In the first of these two sentences, the author has set the scene by denoting two actions with transitive verbs (verbs that have a direct object): protestors, he maintains, had fabricated stories and plastered every wall. His next sentence then builds on that idea, and it is cemented nicely to the first sentence by beginning with a reference to what they were doing, pointing once again to action. In fact, as that second sentence continues, the writer reinforces the idea of taking action by repeating the word doing in the prepositional phrase of doing right before the colon.
If we are reading this passage closely, which means in part that we are giving ourselves over to the carry of the sentences, we should be able to sense ourselves stirring mentally a bit from all this movement. The sentences are propelling us somewhere, and our expectation, however unconscious, is that all these actions will lead to yet another. This conclusive momentum, in fact, is the reason the writer rightly felt the need for a colon at the end of the second sentence. A colon presents or unveils or exemplifies, and that is just what we think the writer is about to do: specify the action common between the two contenders. But the bullet does not reach its target. For instead of finding after the colon a verb, the grammatical element that would stand in correspondence with all the previous ones, we find the noun propaganda. The writer did not maintain grammatical parallelism to the very end. This simple slip has taken the propulsive energy out of the passage, and we have fallen before the mark.

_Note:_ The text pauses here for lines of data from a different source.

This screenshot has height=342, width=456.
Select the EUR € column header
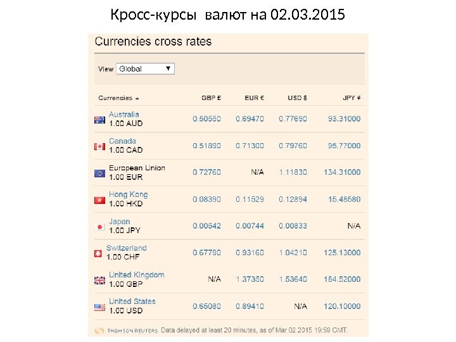254,98
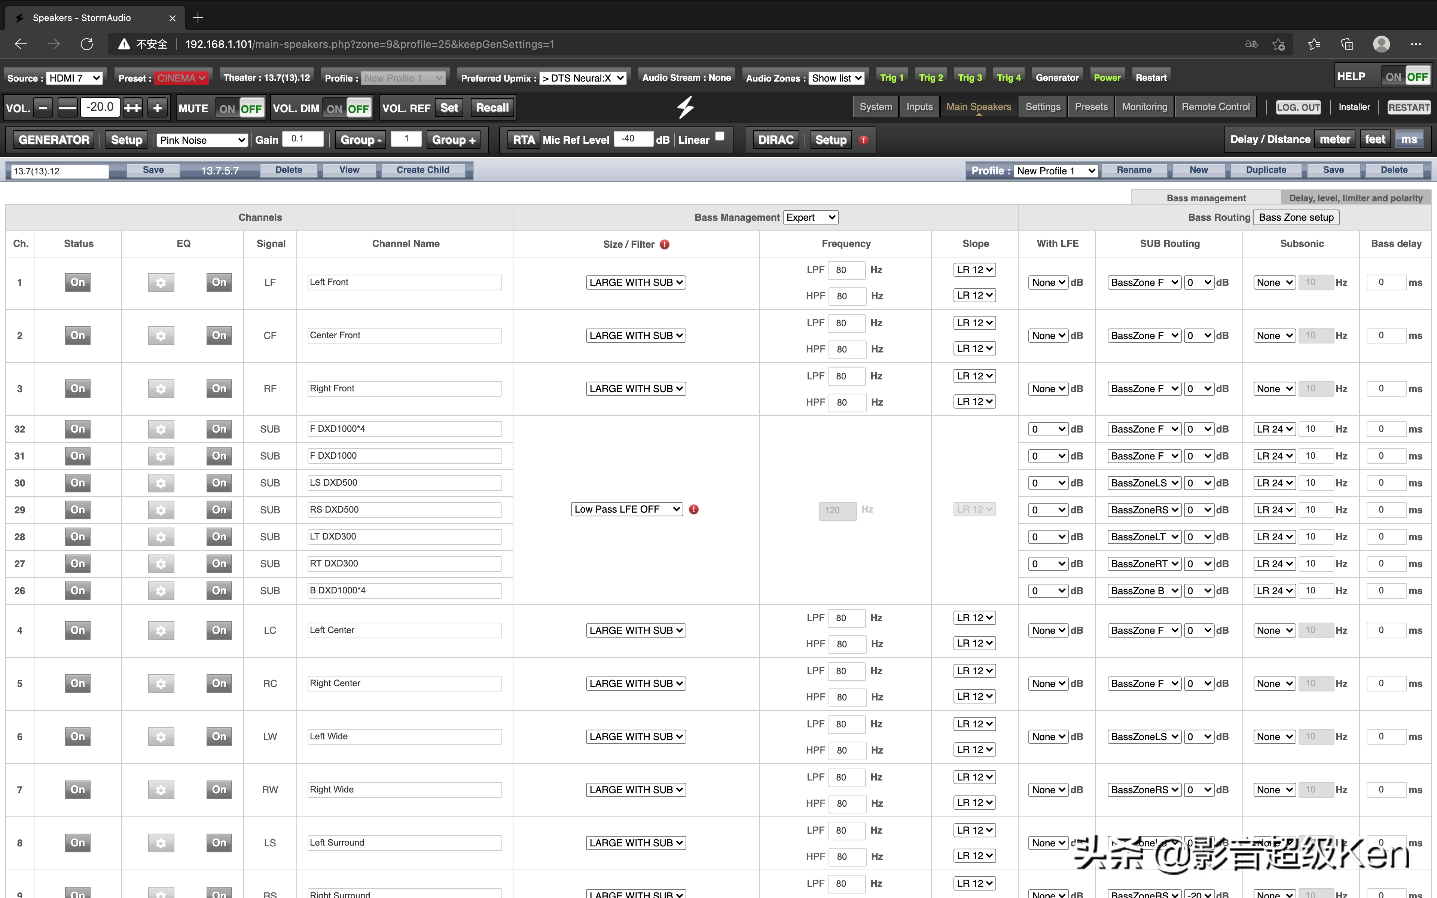The width and height of the screenshot is (1437, 898).
Task: Reload the page with browser refresh icon
Action: pos(87,44)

In every end, however, is a beginning, and the revision here is a very simple one: propagandizing. This verbal form of the noun will keep the entire passage in parallel, and the reader will sense accordingly a strength and control in idea and expression. The revised second sentence, then, would read: Ironically, they were doing exactly what they had accused the government of doing: propagandizing. The concluding construction after the colon now matches in both form and meaning the like elements that have accumulated across the two sentences leading up to it.
Parallelism is primary in bringing order to both our thinking and writing. For an interesting and informative discussion of the subject (and just about any other topic related to grammar and writing), I would recommend Garner’s Modern American Usage by Bryan A. Garner. A usage manual should sit shoulder to shoulder with a dictionary on the shelf, and Garner’s is an excellent one to always have at hand.